Ses capacités scientifiques et techniques sont mises à rude épreuve pour apporter de la clarté sur une question aussi complexe et dégager les raisons d’agir, sans attendre d’avoir les réponses à toutes les incertitudes.
C’est pour lui l’occasion d’approfondir des questions qui lui tiennent à cœur : rôle de la forêt, des pratiques agricoles, de la politique des transports et d’une fiscalité sur l’énergie. Cette dernière lui semble indispensable pour susciter un effort décentralisé efficace et non ruineux de réduction des émissions de gaz carbonique.
L’énorme travail réalisé lui donne une place unique de sage et de conseiller des ministres dans ces négociations internationales.
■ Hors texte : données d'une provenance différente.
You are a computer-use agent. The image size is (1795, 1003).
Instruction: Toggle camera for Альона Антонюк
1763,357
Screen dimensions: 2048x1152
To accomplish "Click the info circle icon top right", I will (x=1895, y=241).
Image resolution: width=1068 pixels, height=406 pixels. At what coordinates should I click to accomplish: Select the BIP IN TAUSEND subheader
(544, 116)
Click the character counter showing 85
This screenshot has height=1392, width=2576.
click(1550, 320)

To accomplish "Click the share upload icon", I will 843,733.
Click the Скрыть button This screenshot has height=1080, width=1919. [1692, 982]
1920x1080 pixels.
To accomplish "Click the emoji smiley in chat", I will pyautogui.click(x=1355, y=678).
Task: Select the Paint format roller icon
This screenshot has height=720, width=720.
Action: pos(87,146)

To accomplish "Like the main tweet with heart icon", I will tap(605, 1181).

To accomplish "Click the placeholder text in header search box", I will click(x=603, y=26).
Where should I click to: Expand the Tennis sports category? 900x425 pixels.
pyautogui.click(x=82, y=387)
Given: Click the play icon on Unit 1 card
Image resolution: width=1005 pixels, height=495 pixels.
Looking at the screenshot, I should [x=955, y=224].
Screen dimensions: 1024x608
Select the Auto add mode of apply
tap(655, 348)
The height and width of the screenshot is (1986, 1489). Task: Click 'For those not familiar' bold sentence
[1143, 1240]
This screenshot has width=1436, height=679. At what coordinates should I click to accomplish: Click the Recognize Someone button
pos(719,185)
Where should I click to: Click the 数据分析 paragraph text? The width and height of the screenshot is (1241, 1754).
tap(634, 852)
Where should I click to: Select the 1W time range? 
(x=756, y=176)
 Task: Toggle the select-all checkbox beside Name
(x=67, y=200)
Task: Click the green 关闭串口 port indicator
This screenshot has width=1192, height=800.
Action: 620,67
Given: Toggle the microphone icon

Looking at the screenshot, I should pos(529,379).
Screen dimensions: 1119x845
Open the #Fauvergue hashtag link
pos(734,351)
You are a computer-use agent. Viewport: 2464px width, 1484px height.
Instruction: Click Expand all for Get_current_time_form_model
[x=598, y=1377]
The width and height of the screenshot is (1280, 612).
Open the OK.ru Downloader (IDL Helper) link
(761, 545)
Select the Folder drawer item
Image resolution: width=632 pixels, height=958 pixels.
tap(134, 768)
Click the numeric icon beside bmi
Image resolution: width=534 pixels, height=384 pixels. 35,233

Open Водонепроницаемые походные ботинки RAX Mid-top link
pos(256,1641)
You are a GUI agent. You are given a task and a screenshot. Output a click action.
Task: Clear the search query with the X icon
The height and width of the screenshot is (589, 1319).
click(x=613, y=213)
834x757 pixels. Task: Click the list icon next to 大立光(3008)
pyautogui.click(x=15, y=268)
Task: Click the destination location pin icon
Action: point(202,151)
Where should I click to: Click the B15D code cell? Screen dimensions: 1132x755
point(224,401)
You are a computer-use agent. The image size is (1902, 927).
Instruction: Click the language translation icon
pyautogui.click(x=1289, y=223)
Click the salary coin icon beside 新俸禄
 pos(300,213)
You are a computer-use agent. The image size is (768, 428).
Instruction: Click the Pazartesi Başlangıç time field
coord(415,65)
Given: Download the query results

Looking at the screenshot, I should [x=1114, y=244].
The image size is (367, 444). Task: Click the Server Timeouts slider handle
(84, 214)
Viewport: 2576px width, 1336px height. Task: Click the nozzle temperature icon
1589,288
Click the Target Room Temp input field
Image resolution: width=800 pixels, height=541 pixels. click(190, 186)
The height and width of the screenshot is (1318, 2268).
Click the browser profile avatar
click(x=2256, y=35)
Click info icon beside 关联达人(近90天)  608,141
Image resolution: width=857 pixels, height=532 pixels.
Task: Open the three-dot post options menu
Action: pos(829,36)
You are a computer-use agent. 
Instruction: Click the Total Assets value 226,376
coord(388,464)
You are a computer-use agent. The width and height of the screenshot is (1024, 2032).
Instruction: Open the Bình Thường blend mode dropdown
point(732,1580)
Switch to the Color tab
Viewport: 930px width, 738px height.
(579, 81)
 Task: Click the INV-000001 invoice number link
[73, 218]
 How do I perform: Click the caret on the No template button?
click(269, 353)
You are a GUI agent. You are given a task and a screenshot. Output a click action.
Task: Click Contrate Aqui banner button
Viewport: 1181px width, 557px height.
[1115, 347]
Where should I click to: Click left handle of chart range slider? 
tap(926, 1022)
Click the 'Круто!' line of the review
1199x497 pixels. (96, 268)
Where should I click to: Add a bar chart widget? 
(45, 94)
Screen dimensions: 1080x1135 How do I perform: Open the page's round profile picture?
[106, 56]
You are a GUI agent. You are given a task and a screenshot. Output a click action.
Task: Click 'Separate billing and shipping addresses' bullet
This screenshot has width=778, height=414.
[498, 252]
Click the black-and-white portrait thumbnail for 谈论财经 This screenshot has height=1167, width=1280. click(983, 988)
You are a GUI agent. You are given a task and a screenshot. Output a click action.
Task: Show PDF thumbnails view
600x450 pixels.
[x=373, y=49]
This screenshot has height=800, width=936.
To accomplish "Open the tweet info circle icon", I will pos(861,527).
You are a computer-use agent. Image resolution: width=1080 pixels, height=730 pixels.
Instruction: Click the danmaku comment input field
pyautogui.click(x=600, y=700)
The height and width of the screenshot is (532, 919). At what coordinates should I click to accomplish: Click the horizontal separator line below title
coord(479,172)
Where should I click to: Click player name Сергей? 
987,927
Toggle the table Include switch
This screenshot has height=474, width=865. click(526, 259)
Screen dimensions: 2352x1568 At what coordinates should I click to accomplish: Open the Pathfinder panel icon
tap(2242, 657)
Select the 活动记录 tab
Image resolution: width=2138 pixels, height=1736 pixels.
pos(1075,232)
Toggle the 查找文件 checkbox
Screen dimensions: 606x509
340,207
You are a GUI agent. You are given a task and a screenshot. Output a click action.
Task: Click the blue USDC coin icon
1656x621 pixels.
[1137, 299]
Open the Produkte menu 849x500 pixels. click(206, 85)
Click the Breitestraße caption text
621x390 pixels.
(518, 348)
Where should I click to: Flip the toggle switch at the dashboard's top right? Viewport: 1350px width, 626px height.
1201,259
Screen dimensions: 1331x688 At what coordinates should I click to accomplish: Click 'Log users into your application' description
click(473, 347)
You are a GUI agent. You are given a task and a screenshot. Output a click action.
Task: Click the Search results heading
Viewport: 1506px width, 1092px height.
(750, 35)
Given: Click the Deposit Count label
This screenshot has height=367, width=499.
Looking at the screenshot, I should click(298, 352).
C’est donc naturellement que Michel Rocard, chargé par le président de la République d’un rapport sur l’instauration d’une telle taxe, sollicitera sa collaboration.
Témoignages
Les jeunes ingénieurs des Mines qui étaient à ses côtés (Térésina Martinet, Gilles Taldu, Luc Oursel) évoquent son engagement sur le terrrain : « J’ai trouvé en Yves Martin un patron exigeant humainement et professionnellement, un camarade et un exemple, soucieux de perfectionner mon apprentissage de la » chose publique « . Les priorités ne pouvaient porter que sur les questions importantes puisque les dossiers urgents on était bien obligé de les régler et c’était déjà du passé. Il considérait son statut de fonctionnaire comme une chance, qui lui conférait une grande liberté au service de son pays.
Il était visionnaire, tenace et courageux pour défendre ses convictions en particulier cette conviction que l’État régalien peut et doit infléchir certaines tendances naturelles du marché.
Il restera pour nous un grand serviteur de l’État travaillant sans compromis ni compromission, pour la défense de l’intérêt général, pour le développement économique, pour la protection de l’environnement. »
Moine-soldat
« Monsieur Silence » est entré dans le grand silence. Son exigeante rectitude morale, sa rigueur et son courage intellectuels, son dévouement exceptionnel au service de l’intérêt général, mais aussi son humaine simplicité, son horreur du clinquant et son amour de la nature donnent de lui l’image exemplaire de l’ingénieur des Mines telle que la voulurent les fondateurs du Corps.
« Moine-soldat » aimait à dire le regretté Raymond Fischesser. Pour Yves Martin, il disait juste.